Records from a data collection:
※ ※ ※

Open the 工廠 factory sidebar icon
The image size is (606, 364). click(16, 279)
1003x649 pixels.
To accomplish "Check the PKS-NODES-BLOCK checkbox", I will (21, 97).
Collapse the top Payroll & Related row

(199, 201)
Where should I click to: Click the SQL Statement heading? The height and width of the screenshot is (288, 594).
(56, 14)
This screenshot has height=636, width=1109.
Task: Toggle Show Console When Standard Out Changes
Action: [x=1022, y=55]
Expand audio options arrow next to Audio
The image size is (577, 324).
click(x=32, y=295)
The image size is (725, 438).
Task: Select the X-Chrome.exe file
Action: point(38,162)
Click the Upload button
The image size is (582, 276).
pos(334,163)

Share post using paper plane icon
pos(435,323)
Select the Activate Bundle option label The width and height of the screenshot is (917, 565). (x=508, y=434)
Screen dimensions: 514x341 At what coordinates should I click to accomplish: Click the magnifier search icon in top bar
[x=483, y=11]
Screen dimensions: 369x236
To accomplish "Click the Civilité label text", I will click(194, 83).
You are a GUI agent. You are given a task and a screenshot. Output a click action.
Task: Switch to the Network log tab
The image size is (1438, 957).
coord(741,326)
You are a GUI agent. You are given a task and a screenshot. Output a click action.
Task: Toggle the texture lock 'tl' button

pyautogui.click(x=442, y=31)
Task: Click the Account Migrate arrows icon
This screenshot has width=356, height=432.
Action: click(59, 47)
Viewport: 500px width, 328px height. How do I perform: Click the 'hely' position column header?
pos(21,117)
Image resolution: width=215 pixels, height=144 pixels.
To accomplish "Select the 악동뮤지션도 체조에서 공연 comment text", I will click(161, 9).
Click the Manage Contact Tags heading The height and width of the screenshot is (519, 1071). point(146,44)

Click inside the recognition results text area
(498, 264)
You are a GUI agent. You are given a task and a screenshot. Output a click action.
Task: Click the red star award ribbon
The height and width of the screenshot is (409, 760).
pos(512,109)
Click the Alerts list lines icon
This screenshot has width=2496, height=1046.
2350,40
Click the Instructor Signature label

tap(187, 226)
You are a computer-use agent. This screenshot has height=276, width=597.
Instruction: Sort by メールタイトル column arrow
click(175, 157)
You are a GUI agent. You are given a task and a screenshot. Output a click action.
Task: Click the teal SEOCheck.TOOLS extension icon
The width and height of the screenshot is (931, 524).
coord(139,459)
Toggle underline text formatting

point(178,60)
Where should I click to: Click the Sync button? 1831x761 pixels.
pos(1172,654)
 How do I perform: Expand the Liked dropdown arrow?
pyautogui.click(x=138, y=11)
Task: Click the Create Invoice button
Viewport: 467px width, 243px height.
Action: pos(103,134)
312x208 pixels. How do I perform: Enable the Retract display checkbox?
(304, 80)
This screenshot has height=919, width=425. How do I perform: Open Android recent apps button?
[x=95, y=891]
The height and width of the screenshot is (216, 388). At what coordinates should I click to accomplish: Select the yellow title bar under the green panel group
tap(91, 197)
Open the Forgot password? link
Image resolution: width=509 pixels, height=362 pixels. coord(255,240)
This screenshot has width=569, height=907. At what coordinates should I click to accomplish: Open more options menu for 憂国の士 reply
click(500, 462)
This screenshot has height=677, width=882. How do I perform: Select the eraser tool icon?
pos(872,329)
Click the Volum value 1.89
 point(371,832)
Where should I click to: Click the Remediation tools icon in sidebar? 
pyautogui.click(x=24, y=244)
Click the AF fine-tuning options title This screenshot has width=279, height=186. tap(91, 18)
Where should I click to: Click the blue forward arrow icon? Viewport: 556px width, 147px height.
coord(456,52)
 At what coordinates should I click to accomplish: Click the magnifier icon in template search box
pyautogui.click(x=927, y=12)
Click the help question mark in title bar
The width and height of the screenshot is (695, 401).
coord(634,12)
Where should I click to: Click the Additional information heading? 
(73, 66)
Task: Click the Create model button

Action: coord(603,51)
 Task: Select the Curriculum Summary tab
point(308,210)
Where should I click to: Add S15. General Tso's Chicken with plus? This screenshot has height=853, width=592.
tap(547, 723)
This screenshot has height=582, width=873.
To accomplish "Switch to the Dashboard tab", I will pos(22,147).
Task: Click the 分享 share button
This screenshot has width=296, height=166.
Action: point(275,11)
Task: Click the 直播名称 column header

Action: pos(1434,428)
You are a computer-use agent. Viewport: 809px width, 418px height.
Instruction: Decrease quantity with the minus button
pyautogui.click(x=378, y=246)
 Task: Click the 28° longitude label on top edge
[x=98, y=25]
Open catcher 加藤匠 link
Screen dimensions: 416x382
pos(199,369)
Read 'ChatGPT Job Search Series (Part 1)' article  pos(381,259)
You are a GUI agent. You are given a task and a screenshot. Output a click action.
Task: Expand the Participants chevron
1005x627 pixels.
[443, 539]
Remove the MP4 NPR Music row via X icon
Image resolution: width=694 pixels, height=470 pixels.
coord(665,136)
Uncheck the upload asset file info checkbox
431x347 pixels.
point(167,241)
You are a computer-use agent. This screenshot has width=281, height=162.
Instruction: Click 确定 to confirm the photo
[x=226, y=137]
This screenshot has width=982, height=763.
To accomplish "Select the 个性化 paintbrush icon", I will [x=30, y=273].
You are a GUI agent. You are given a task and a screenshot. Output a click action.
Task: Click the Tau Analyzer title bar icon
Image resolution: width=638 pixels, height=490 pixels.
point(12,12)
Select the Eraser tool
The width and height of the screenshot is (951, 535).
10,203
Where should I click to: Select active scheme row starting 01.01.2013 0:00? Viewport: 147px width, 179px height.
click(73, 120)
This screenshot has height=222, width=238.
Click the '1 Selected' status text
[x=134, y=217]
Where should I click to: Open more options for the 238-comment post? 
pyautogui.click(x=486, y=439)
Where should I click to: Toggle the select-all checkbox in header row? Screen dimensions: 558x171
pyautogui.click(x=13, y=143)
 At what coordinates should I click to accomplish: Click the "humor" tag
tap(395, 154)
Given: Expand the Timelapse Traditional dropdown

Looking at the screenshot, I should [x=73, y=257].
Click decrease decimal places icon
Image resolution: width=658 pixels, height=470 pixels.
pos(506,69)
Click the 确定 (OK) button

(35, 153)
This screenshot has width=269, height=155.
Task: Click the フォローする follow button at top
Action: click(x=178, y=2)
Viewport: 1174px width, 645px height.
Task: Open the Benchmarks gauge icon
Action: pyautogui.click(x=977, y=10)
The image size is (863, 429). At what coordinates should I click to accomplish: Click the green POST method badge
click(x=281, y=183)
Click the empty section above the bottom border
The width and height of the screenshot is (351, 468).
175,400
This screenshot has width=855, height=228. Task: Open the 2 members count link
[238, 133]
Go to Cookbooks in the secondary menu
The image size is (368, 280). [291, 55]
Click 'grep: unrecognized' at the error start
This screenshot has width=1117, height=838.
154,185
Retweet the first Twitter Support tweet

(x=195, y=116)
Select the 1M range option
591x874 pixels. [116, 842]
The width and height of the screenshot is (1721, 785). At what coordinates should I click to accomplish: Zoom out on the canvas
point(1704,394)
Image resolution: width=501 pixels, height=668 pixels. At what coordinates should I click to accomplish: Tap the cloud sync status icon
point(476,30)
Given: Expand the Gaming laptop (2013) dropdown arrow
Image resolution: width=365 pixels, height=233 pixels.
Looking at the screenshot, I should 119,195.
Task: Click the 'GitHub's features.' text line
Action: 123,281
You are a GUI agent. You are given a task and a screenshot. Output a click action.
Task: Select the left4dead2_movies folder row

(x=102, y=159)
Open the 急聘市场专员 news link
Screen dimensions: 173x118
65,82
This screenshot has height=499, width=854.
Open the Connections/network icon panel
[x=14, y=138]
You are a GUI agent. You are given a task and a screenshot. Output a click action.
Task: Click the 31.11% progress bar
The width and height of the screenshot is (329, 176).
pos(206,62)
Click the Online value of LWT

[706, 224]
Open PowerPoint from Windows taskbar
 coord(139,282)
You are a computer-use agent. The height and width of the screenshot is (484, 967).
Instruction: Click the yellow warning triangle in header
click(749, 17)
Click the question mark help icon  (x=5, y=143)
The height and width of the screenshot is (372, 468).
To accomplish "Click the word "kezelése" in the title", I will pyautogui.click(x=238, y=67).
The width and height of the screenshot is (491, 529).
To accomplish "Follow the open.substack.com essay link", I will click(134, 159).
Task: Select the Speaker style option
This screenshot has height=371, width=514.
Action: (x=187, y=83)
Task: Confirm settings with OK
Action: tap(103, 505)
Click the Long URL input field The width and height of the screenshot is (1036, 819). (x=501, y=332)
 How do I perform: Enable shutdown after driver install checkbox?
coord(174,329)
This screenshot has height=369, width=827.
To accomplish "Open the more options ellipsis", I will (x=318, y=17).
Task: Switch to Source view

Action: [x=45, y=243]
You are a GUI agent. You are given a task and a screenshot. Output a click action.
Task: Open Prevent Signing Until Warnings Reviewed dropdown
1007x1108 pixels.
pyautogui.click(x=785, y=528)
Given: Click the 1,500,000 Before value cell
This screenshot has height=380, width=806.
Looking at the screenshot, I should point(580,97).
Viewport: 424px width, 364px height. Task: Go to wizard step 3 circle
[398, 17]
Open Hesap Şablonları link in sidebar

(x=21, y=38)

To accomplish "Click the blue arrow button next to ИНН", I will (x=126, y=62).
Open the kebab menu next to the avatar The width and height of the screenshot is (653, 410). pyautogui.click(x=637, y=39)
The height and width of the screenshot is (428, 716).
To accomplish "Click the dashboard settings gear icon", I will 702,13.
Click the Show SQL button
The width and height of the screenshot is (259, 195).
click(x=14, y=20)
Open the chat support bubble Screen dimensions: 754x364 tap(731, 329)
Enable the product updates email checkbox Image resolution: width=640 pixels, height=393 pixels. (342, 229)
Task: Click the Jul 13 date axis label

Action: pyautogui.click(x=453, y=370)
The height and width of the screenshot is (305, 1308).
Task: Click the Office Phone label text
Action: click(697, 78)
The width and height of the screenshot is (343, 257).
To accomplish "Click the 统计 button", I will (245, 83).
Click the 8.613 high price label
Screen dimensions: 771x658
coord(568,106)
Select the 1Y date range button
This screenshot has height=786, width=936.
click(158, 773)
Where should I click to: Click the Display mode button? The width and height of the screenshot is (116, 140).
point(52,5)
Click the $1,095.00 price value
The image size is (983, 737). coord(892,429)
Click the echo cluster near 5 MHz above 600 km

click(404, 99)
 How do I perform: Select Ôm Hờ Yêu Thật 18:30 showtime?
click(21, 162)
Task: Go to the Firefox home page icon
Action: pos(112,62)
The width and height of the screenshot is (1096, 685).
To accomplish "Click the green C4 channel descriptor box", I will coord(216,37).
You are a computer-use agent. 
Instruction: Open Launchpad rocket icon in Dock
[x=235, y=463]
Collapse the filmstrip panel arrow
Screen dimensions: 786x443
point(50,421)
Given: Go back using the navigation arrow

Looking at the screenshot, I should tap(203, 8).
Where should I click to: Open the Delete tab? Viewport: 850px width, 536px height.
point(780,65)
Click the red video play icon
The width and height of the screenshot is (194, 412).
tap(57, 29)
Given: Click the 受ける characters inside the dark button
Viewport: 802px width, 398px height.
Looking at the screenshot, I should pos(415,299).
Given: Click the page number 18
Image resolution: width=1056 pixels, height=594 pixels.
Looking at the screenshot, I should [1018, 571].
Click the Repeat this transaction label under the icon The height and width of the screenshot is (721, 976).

※ ※ ※

> _WHAT THE TASK REQUIRES_
Tell how many lines above hold "computer", nothing more.

> _REPLY_
5